All of the above can make it quite difficult to ensure that the ad space you are buying is inline with your brand suitability requirements. Fragmentation also makes it difficult to track where your ads are being shown, and alongside what type of content. 

How contextual targeting can help

Contextual targeting is one technique that is growing in popularity for CTV advertising. This lets you target specific content that is relevant to your ads and brand using metadata related to specific programs and channels. 

Advertisers who use contextual targeting tools for CTV can leverage data from user profiles to create hyper-targeted and optimized ad campaigns that show ads in the right context and on the right devices. And, even better, this type of targeting is possible across CTV and OTT devices. 

Are your connected TV ads running on the wrong content?

As mentioned, brand suitability is a major concern for CTV advertisers. There’s often an assumption that, if you’re advertising on CTV platforms, you’re placing your ads alongside premium content. That’s not always the case. 

For example when you check the CTV box in your demand side platform (DSP) interface, there’s actually no guarantee that you’ll only get premium content. You might also wind up showing ads on mobile devices, mobile apps, screensavers, or small streaming windows on websites. 

It’s important, therefore, to make meaningful decisions about where you run ads, and have the ability to transparently track and prove those placements. There are a variety of techniques that help you do this. 
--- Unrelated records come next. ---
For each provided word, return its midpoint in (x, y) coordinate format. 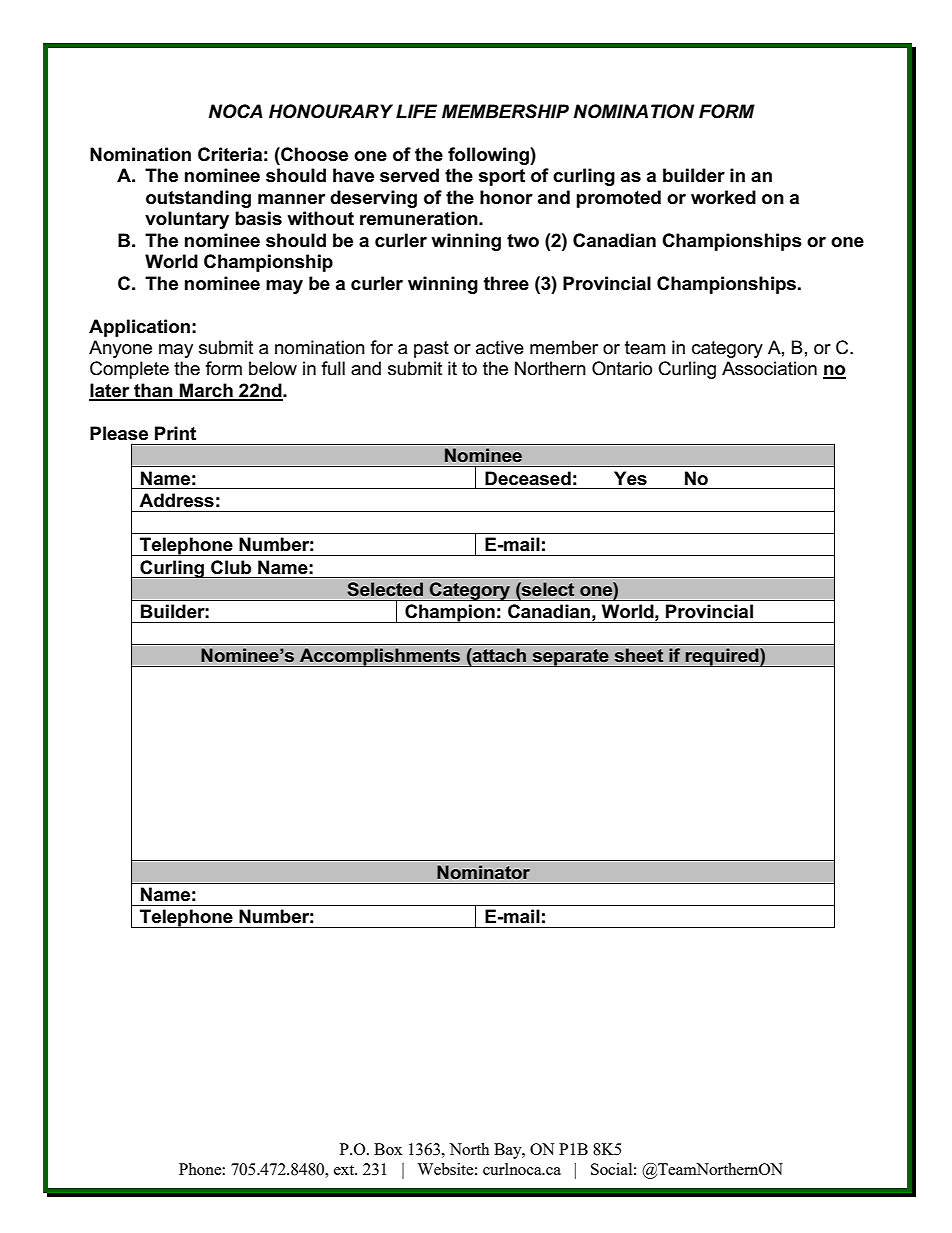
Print (175, 433)
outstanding (198, 199)
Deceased (528, 478)
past (431, 349)
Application (139, 328)
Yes (630, 478)
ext (345, 1170)
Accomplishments (380, 657)
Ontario (622, 368)
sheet (639, 655)
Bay (509, 1151)
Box (388, 1149)
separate (570, 658)
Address (176, 500)
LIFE (416, 111)
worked (723, 197)
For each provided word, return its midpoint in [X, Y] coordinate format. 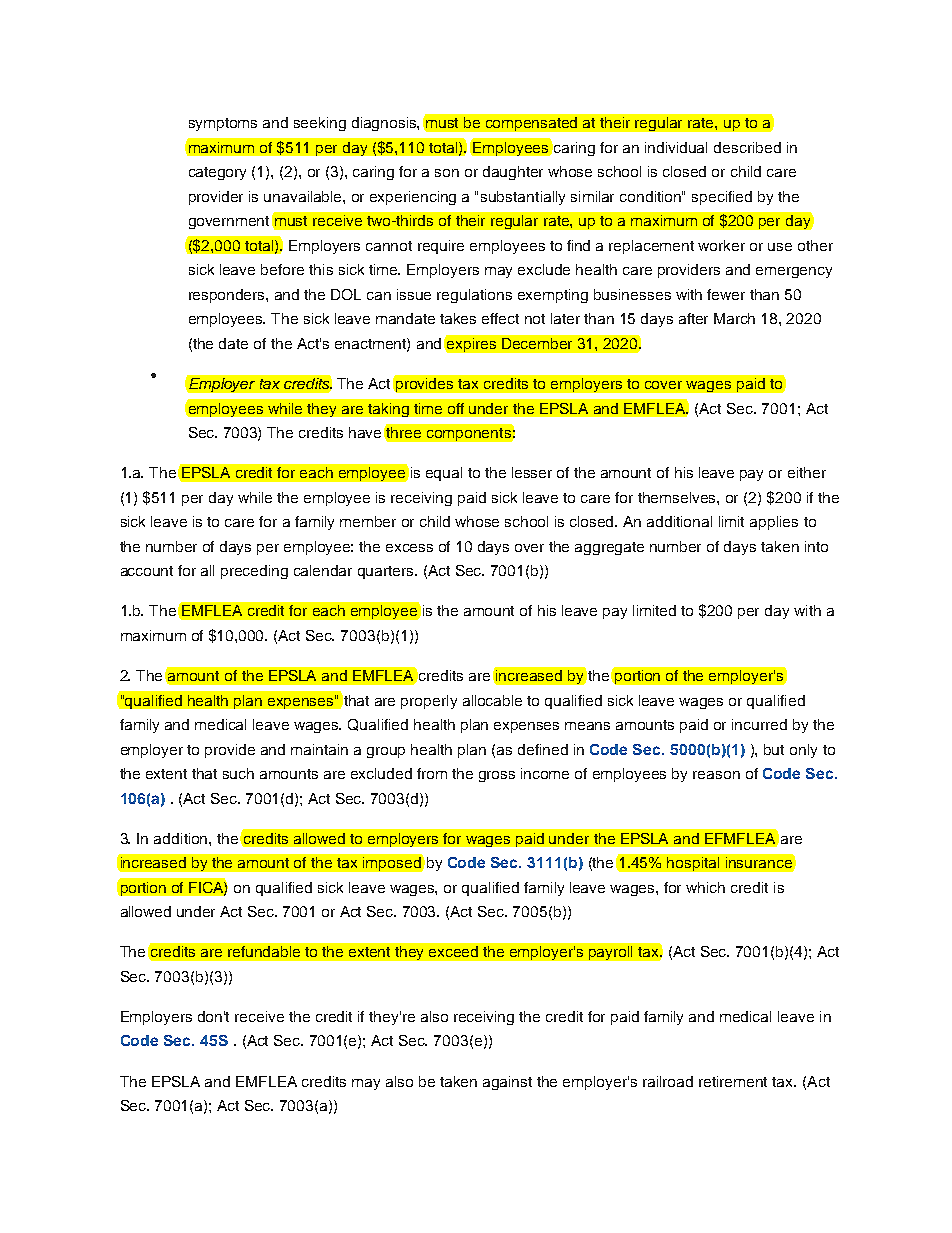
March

First is contextual targeting, as described above. The second are brand suitability controls that give you safety from fake content, specific no-go categories and content types, and non-OTT apps. 

Contextual targeting tools should offer cookie-free planning and targeting tool sets that let you target users based on specific contextual signals. These signals should be based on what those users are watching at an exact moment in time to ensure contextual relevance and suitability. This helps to alleviate major issues with CTV advertising like transparency, fragmentation, insufficient inventory data, and inefficient buying processes. 

On the brand suitability side, the explosion of CTV has created an urgency for advertisers to gain access to the same options that other digital advertising platforms offer to ensure relevance and safety. The best brand suitability tools are CTV give you access to pre-bid contextual categories that are purpose-built to help you avoid unsafe, unknown, or unverified channels during campaign setup. 

Rounding out the requirements for CTV advertisers in transparency. You need to be able to confidently and reliably track and monitor where your ads appear, how much engagement they’re getting, and what your ROI is from this channel. That comes down to having the proper tracking tools. 

How to track your connected TV ad performance 

Transparency during planning, launching and auditing your CTV ads is critical to ensuring that you maximize your spend on these platforms. Ideally, you’ll want a toolset that enables contextual planning using defined pre-bid categories and transparency and attribution tools that highlight the performance of ad placements and content types. 

With a tool like Peer39, CTV advertisers gain this deep granularity on their planning and reporting capabilities. 

This granular transparency reporting includes the ability to track: 

  • Budget and spend
  • Impressions
  • Cost per action
  • View through conversions
  • CTV channel
  • Show-level data
  • Content categories
  • Production type
  • OTT service and device
  • Ad starts 
  • Ad complete 
  • Ad and video completion rate
  • Number of ads per show or channel 

Transparent reporting and planning lets you effectively demonstrate the value gained from CTV campaigns. This ensures reliability in your reporting data, and better-informed decision making about future ad spend through CTV.